Sterling Silver Scindapsus, or Treubii moonlight, is a hugely trendy plant right now, and it’s no wonder why.
Its unique silvery heart-shaped leaves have made the scindapsus treubii moonlight one of the most desirable houseplants for beginners to cultivate.
Besides being an excellent addition to your indoor garden, treubii moonlight is a low-maintenance plant that needs minimal care to thrive.
So what are you waiting for?

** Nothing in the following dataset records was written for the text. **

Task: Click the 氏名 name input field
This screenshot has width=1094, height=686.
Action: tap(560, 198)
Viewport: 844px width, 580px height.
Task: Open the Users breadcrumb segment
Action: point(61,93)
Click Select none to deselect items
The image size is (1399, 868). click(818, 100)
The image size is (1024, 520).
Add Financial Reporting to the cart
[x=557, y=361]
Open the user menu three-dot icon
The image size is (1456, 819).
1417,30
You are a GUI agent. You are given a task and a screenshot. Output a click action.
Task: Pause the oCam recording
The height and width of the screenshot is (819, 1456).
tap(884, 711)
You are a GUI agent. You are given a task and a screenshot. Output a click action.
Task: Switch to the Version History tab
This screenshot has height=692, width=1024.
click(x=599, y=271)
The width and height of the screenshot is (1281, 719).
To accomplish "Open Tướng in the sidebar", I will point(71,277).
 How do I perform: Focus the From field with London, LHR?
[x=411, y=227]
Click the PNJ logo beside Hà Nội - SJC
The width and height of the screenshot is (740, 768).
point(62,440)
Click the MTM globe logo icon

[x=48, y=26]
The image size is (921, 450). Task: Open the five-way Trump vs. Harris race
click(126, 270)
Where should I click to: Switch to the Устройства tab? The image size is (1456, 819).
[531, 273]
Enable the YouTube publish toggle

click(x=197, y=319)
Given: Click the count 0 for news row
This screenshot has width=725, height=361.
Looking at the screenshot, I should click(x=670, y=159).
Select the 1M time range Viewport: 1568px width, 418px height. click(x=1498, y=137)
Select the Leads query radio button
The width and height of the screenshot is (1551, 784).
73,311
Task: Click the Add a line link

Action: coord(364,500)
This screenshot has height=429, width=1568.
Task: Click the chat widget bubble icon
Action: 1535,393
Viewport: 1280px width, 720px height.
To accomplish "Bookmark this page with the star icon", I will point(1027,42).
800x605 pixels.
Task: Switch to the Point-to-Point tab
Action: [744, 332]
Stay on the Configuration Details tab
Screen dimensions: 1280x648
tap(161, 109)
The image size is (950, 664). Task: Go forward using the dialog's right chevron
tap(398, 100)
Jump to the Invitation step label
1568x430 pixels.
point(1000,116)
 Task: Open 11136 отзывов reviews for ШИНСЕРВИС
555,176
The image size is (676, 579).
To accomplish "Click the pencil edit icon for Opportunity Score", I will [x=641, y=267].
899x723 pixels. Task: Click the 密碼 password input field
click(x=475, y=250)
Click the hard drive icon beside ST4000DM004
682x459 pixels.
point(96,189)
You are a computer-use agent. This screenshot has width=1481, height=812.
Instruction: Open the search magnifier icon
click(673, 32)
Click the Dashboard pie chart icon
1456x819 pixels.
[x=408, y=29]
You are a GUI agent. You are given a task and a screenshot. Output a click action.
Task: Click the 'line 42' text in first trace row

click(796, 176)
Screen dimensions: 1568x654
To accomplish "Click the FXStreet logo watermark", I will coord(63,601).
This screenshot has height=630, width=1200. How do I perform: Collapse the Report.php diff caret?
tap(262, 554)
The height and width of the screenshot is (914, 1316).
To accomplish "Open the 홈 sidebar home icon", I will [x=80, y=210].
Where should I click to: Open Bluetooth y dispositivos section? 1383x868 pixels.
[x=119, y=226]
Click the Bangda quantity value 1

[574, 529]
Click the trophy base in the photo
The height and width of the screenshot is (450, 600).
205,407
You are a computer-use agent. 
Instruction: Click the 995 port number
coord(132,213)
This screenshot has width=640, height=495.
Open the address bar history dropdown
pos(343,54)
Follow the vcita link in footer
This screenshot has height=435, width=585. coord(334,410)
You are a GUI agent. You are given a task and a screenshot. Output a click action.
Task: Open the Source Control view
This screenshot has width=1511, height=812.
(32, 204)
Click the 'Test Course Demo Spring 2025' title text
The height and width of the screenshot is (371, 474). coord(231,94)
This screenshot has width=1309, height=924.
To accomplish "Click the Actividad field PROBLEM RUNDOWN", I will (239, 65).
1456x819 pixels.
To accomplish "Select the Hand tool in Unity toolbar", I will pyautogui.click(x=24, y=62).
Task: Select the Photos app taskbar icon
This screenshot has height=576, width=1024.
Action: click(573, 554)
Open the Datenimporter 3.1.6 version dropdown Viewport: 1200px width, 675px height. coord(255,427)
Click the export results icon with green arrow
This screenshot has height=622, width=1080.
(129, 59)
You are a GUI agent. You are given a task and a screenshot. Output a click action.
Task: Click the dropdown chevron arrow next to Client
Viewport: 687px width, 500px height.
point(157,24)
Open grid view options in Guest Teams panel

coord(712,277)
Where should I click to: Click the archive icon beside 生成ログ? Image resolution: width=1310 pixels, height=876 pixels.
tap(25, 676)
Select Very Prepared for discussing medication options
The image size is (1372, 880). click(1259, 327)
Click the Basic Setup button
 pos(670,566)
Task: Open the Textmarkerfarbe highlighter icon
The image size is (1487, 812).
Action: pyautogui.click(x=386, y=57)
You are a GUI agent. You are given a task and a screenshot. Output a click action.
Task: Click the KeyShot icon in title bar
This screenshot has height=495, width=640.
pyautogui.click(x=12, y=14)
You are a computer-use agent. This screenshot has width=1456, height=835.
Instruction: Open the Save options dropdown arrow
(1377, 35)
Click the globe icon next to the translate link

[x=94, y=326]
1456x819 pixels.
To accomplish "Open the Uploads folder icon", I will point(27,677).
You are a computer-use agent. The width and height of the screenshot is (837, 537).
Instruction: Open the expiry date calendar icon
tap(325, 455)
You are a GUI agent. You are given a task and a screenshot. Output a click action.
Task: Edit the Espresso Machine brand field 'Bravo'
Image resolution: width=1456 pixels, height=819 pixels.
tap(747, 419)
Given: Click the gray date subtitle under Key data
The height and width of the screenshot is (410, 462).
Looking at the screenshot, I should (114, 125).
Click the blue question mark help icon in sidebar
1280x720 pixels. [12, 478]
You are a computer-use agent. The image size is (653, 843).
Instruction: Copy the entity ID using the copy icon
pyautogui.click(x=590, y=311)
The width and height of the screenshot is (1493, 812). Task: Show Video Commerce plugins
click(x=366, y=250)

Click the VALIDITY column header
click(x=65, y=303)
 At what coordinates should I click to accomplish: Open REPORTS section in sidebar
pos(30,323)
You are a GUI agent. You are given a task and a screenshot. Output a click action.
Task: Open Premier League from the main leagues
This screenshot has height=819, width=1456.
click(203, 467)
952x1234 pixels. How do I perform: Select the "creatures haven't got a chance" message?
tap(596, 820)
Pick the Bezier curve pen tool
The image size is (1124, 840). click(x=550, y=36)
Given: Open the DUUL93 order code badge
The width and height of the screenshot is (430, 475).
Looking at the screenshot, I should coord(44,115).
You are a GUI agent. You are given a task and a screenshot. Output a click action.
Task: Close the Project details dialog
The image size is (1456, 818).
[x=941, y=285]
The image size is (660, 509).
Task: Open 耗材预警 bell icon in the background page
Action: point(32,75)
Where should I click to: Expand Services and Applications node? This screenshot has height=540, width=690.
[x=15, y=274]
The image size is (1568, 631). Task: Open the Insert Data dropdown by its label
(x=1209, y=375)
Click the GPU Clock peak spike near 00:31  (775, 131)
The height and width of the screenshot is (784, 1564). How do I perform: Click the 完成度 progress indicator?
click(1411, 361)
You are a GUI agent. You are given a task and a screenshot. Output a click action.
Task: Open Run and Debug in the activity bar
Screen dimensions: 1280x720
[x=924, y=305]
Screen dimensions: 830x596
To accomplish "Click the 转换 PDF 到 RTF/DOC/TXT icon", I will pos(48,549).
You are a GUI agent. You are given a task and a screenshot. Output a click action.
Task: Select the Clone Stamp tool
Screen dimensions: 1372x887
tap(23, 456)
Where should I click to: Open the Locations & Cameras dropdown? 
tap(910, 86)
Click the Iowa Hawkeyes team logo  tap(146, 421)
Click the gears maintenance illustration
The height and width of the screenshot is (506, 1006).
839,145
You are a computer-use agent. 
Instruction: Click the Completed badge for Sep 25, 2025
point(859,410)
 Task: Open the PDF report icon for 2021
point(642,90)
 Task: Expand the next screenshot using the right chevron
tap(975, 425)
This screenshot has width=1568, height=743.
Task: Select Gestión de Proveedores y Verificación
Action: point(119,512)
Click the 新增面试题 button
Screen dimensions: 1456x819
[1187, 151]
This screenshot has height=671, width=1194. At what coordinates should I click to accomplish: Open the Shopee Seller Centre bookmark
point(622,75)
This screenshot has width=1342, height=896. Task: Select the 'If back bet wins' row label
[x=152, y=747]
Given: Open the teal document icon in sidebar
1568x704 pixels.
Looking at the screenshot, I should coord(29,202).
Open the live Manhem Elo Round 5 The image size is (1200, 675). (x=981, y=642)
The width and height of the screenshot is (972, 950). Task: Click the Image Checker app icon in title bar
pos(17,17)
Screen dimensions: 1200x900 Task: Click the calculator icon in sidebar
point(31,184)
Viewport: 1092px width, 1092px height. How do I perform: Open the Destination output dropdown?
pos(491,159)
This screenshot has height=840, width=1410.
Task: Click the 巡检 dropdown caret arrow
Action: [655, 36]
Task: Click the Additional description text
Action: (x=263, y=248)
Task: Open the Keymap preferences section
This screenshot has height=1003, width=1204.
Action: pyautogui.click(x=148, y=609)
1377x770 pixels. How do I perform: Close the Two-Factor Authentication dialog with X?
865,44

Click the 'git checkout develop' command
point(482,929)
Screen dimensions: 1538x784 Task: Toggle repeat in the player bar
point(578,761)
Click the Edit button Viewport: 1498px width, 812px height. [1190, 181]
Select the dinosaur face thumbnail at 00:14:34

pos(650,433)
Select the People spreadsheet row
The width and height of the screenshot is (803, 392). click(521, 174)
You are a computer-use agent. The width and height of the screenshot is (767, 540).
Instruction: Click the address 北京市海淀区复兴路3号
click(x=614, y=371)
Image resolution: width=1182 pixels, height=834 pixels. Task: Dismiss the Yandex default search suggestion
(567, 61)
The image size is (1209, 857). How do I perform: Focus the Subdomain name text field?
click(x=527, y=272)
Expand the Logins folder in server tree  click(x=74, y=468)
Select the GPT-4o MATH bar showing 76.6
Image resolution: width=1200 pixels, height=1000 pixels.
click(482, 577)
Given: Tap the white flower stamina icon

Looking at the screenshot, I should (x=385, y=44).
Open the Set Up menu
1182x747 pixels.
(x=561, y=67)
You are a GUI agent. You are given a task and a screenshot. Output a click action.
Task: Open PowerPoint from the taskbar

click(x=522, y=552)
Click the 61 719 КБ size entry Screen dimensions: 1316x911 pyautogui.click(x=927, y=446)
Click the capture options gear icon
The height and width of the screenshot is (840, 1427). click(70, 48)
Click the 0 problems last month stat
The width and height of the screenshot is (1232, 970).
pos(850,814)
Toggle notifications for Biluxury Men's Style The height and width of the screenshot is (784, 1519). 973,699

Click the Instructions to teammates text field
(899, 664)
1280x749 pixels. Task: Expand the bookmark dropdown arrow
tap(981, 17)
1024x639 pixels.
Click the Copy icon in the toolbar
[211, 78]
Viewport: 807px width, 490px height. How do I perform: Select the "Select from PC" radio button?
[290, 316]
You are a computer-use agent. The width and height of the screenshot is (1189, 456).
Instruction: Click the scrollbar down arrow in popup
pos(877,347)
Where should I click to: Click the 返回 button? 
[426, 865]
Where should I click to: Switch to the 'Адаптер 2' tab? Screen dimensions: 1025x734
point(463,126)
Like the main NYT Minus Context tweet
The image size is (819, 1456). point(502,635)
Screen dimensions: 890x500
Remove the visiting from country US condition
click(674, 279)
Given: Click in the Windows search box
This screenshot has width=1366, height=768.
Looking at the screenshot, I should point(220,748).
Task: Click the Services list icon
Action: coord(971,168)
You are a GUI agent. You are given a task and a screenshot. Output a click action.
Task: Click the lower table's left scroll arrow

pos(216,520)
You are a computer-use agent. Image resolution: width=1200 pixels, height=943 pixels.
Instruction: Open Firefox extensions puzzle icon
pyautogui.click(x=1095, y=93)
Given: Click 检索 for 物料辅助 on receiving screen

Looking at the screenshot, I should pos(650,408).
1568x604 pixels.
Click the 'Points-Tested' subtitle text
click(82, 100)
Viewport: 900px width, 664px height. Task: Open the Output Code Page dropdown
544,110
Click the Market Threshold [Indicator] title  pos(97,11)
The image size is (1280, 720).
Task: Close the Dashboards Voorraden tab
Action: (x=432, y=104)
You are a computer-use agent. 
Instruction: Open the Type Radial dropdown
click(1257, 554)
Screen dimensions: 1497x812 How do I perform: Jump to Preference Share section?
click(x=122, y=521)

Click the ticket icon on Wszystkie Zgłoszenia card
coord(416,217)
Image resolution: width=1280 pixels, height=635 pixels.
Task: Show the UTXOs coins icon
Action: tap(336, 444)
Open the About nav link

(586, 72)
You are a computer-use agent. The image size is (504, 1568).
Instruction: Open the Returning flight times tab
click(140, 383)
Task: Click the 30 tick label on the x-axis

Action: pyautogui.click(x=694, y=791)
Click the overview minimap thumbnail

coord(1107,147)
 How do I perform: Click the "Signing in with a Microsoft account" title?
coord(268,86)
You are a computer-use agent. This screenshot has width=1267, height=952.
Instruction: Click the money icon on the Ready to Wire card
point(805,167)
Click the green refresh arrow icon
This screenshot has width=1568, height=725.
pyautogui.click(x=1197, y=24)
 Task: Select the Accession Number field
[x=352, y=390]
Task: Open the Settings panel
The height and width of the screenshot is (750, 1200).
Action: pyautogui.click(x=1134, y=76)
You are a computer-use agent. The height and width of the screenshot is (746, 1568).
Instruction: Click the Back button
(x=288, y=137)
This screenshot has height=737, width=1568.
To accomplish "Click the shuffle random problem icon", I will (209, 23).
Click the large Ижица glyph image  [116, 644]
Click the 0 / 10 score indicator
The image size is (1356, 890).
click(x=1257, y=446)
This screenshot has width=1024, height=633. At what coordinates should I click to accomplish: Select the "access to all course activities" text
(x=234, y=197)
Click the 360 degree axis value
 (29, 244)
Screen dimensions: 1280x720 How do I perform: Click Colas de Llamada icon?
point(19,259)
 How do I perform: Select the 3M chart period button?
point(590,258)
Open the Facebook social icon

Step up your houseplant game with this unique plant and learn everything you need to know in this complete guide.
Botanical Name: Scindapsus treubii moonlight
Common Name: Moonlight scindapsus, Sterling Silver scindapsus, Dark Form scindapsus
Plant Type: Vine
Hardiness Zones: 10 USDA
Sun Exposure: Bright indirect sunlight
Soil Type: Porous, quick-draining
Soil pH: 5-8 pH
Height: 6-8 feet
Bloom Time: Rarely in summer
Flower Color: Green
Native Area: Southeast Asia
What’s a Treubii Moonlight?
Scindapsus treubii moonlight is a vining perennial native to the Southeast Asia jungles and the Western Pacific, now grown as a tropical houseplant known for its unique silvery sheen foliage. This plant has long heart-shaped leaves with a thick glossy texture that is dark, silvery, or mottled green.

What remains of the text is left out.